» **Extract**:
************

The algorithm should not treat all data points equally. Wherever possible, include the margin of error or a confidence weight in the algorithm’s calculations. For example, if ranking counties by median income (lowest income = highest need), adjust the ranking to account for MOE. A county with an income of $40k ± $8k should be considered as uncertain and perhaps be grouped with counties that have say $35k median ± $2k, rather than confidently placing it above or below them. Set rules that flag communities (counties or tracts) with low data confidence for manual review. If the data is too poor, don’t let the algorithm alone make the call. For instance, the algorithm could produce a preliminary list of priority areas but mark any area with “Low Confidence” data (like those >10% MOE counties, or tracts with >50% MOE on key stats) for human analysts to double-check. This ensures places like Shannon County or Texas County are not ignored just because of shaky data.

6.3 Specific Recommendations

Your Task: Create a decision framework for algorithm implementation.

# Create a summary table using your county reliability data
# Include: county name, median income, MOE percentage, reliability category

# Add a new column with algorithm recommendations using case_when():
# - High Confidence: "Safe for algorithmic decisions"
# - Moderate Confidence: "Use with caution - monitor outcomes"  
# - Low Confidence: "Requires manual review or additional data"
recommendations <- income_reliability %>%
  mutate(
    recommendation = case_when(
      reliability == "High Confidence" ~ "Safe for algorithmic decisions",
      reliability == "Moderate Confidence" ~ "Use with caution - monitor outcomes",
      reliability == "Low Confidence" ~ "Requires manual review or additional data",
      TRUE ~ NA_character_
    )
  ) %>%
  select(
    County = NAME,
    `Median Income (Estimate)` = median_incomeE,
    `MOE %` = income_moe_pct,
    `Reliability` = reliability,
    Recommendation = recommendation
  )

kable(
  head(recommendations, 10),
  caption = "Decision Framework for Algorithm Implementation"

************

» **Data shown**:
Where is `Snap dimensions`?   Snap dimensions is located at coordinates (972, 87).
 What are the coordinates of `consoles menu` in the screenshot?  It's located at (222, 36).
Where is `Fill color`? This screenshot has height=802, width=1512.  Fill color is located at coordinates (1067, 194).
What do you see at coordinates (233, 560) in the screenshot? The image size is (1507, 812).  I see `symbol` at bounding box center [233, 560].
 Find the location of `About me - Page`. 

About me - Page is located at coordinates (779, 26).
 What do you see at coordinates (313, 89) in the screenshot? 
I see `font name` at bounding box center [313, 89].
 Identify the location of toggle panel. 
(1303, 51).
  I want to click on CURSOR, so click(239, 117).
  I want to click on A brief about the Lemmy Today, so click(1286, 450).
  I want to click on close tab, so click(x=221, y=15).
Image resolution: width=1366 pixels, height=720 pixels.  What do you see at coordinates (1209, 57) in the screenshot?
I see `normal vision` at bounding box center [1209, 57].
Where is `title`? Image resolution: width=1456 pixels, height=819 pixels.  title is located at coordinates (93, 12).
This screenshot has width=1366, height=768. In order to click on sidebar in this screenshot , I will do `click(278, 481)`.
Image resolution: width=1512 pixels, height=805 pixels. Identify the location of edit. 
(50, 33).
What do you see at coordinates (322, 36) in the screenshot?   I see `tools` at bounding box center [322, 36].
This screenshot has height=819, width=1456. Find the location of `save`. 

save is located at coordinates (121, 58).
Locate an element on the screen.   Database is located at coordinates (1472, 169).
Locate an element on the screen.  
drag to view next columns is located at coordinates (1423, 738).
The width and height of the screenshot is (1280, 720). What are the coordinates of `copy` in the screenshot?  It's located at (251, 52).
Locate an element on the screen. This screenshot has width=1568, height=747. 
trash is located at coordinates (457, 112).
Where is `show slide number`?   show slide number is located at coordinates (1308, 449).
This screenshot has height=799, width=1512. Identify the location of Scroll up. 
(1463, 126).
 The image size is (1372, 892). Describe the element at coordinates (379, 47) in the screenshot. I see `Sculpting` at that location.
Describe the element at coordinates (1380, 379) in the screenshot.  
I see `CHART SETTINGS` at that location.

************

» **Given task 1**:
Extract the full excerpt on margin-of-error weighting, word for word.
» **Given task 2**:
Count the lines in the entries that contain the string "Where", and reply with the number only.
The entries have no connection to the excerpt on margin-of-error weighting.

» **Output 1**:
The algorithm should not treat all data points equally. Wherever possible, include the margin of error or a confidence weight in the algorithm’s calculations. For example, if ranking counties by median income (lowest income = highest need), adjust the ranking to account for MOE. A county with an income of $40k ± $8k should be considered as uncertain and perhaps be grouped with counties that have say $35k median ± $2k, rather than confidently placing it above or below them. Set rules that flag communities (counties or tracts) with low data confidence for manual review. If the data is too poor, don’t let the algorithm alone make the call. For instance, the algorithm could produce a preliminary list of priority areas but mark any area with “Low Confidence” data (like those >10% MOE counties, or tracts with >50% MOE on key stats) for human analysts to double-check. This ensures places like Shannon County or Texas County are not ignored just because of shaky data.

6.3 Specific Recommendations

Your Task: Create a decision framework for algorithm implementation.

# Create a summary table using your county reliability data
# Include: county name, median income, MOE percentage, reliability category

# Add a new column with algorithm recommendations using case_when():
# - High Confidence: "Safe for algorithmic decisions"
# - Moderate Confidence: "Use with caution - monitor outcomes"  
# - Low Confidence: "Requires manual review or additional data"
recommendations <- income_reliability %>%
  mutate(
    recommendation = case_when(
      reliability == "High Confidence" ~ "Safe for algorithmic decisions",
      reliability == "Moderate Confidence" ~ "Use with caution - monitor outcomes",
      reliability == "Low Confidence" ~ "Requires manual review or additional data",
      TRUE ~ NA_character_
    )
  ) %>%
  select(
    County = NAME,
    `Median Income (Estimate)` = median_incomeE,
    `MOE %` = income_moe_pct,
    `Reliability` = reliability,
    Recommendation = recommendation
  )

kable(
  head(recommendations, 10),
  caption = "Decision Framework for Algorithm Implementation"

» **Output 2**:
4